Air pressure detection: check the air source pressure (≥0.6MPa) to ensure that the fixture and turret operate normally.

Coolant status: observe the concentration (5%~8% emulsion is recommended), and the filter is not blocked.

 

• Monitoring during operation

Spindle temperature: During continuous processing, the temperature rise should be less than 15℃ (abnormal temperature rise may indicate bearing wear).

Abnormal noise: monitor whether there is abnormal noise when the spindle, turret, and guide rail move.

 

• Cleaning after shutting down

Chip cleaning: remove metal chips on the workbench, guide rail, and chip conveyor (to avoid accumulation and corrosion).

Protective cover wiping: clean the guide rail protective cover with non-woven cloth to prevent debris from scratching the sealing strip.

Weekly maintenance

• Mechanical system inspection

Guide rail and lead screw:

Manually move each axis to feel whether the resistance is uniform (abnormal resistance may indicate that the preload force has failed).

Check whether the guide scraper plate is damaged (replacement cycle: 6~12 months).

Turret positioning accuracy:

Use a dial gauge to detect the turret repeat positioning error.

 

• Hydraulic and pneumatic system

Hydraulic pressure test:

Turret locking pressure (usually 60~80Bar), if it is lower than 40Bar, it needs to be repaired.

Air line drainage:

Drain the condensed water in the air filter to prevent it from entering the solenoid valve.

 

• Electrical system

Cable status: Check whether the servo motor and encoder cables are worn or bent.

Ground resistance: Measure the ground resistance of the machine tool (required ≤4Ω).

Monthly in-depth maintenance

• Accuracy detection and compensation

Reverse clearance detection:

Use a laser interferometer to measure the reverse clearance of each axis (allowable value: ≤0.01mm).

Enter the compensation value in the CNC system (such as FANUC parameter #1851).

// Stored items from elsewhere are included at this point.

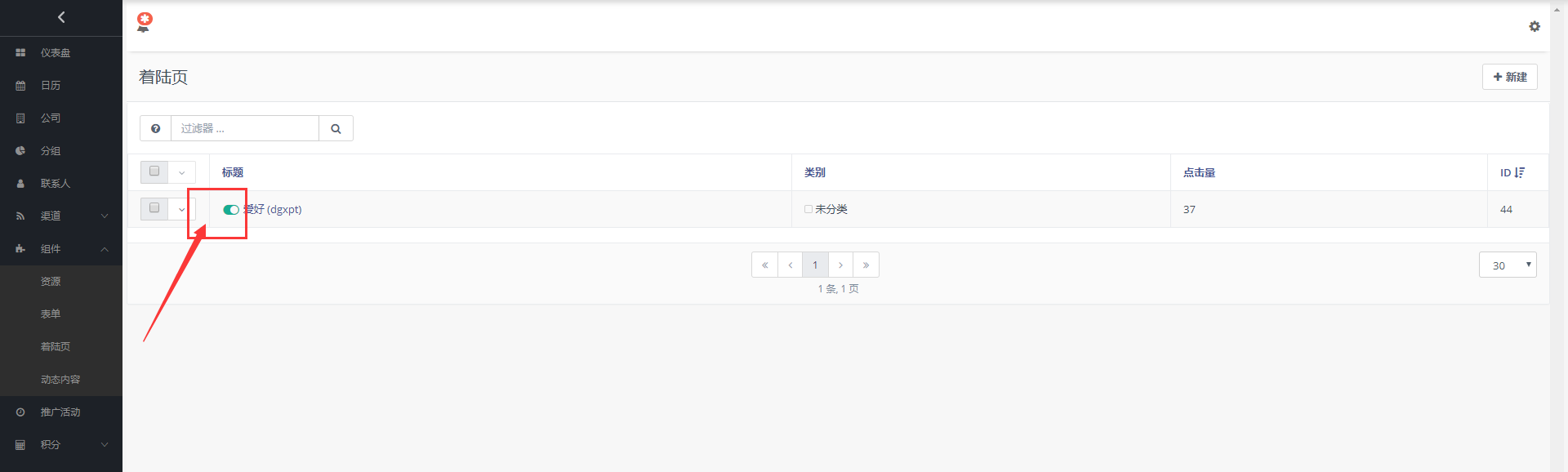Sort by the ID column
This screenshot has height=472, width=1568.
pyautogui.click(x=1512, y=172)
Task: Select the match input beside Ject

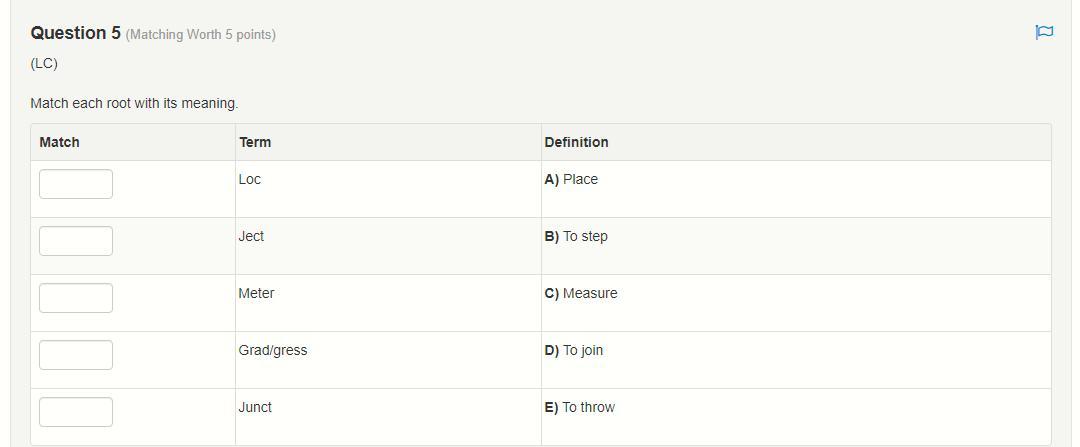Action: [76, 241]
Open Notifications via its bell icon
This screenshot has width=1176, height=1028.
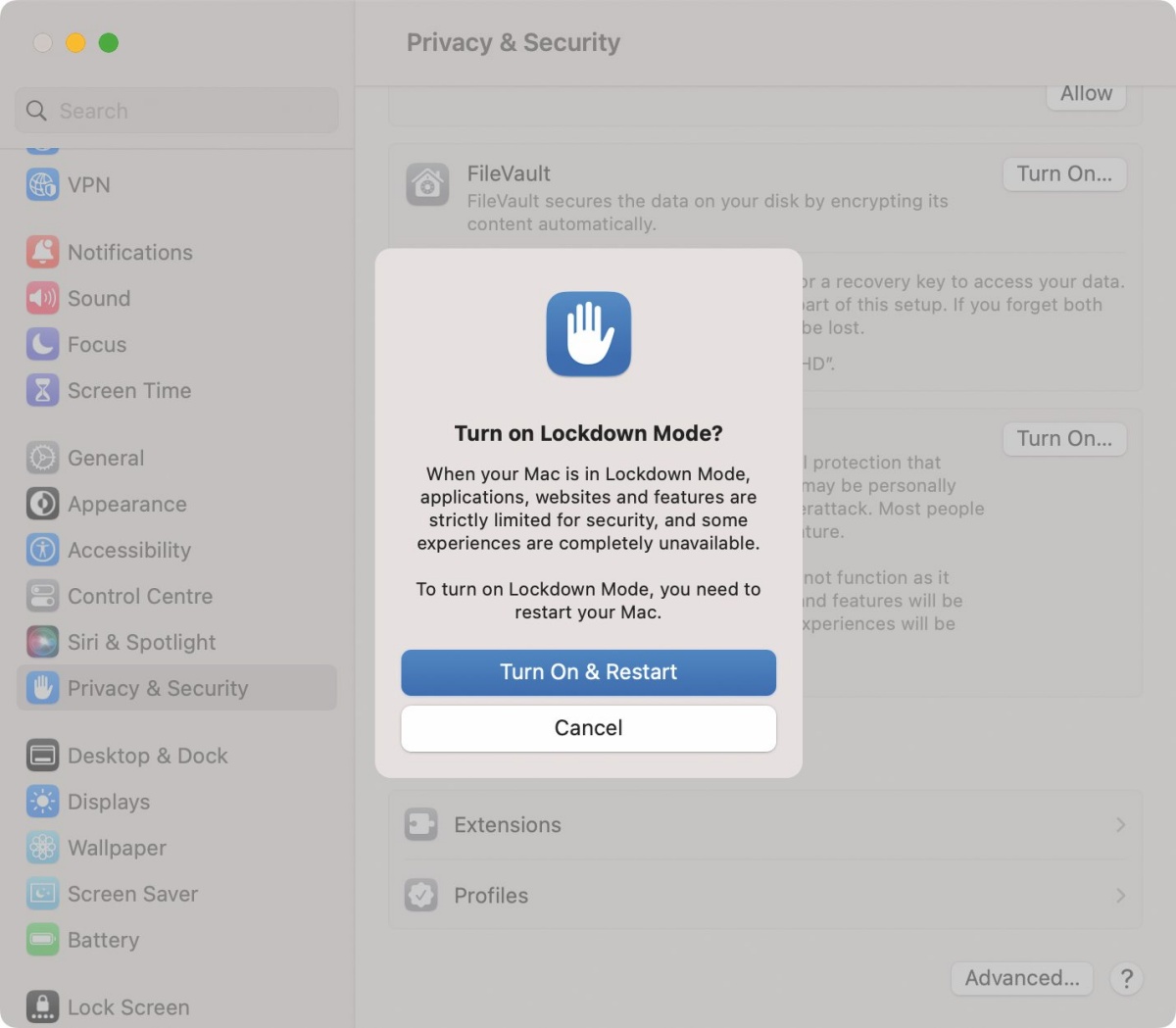[42, 252]
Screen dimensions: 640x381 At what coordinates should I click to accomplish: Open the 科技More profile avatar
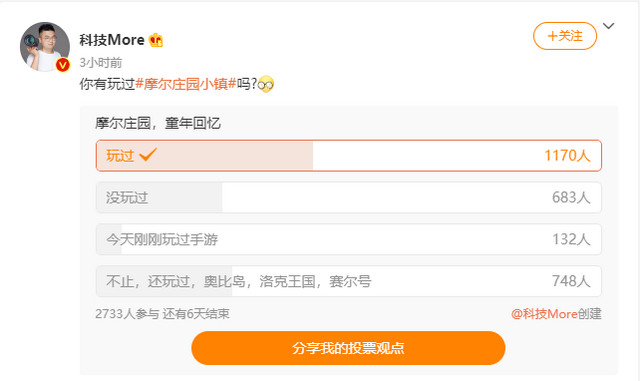[x=44, y=47]
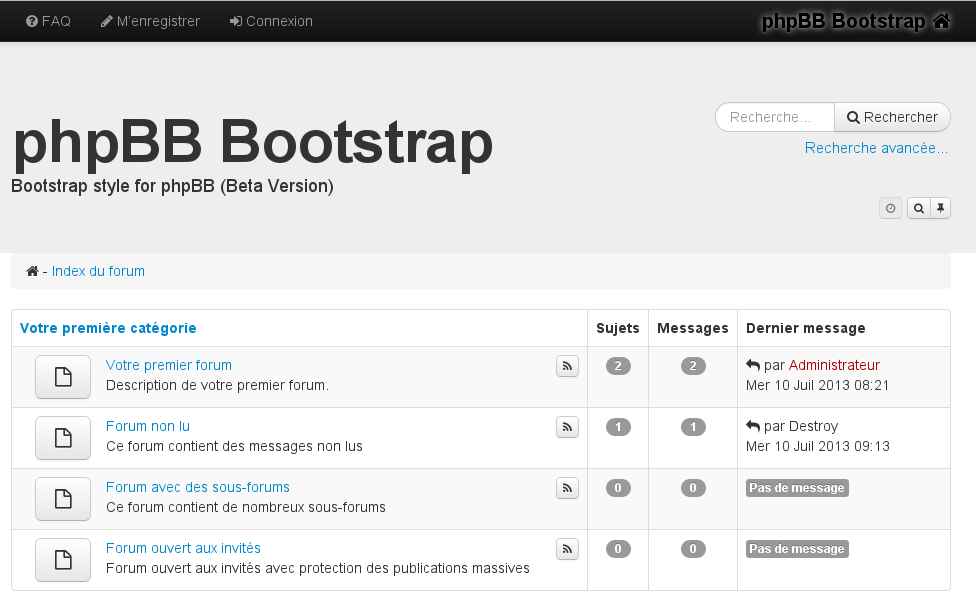976x600 pixels.
Task: Click inside the Recherche search field
Action: pyautogui.click(x=774, y=117)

Geometric accuracy calibration:

Check the verticality of the spindle and the worktable (≤0.01mm/300mm).

 

• Cooling system maintenance

Replacement of high-pressure pump filter element:

The filter element of the high-pressure cooling system (70Bar) should be replaced every 3 months.

Pipeline flushing:

Use alkaline cleaning agent (pH=9~10) to circulate and flush the cooling pipeline to prevent bacterial growth.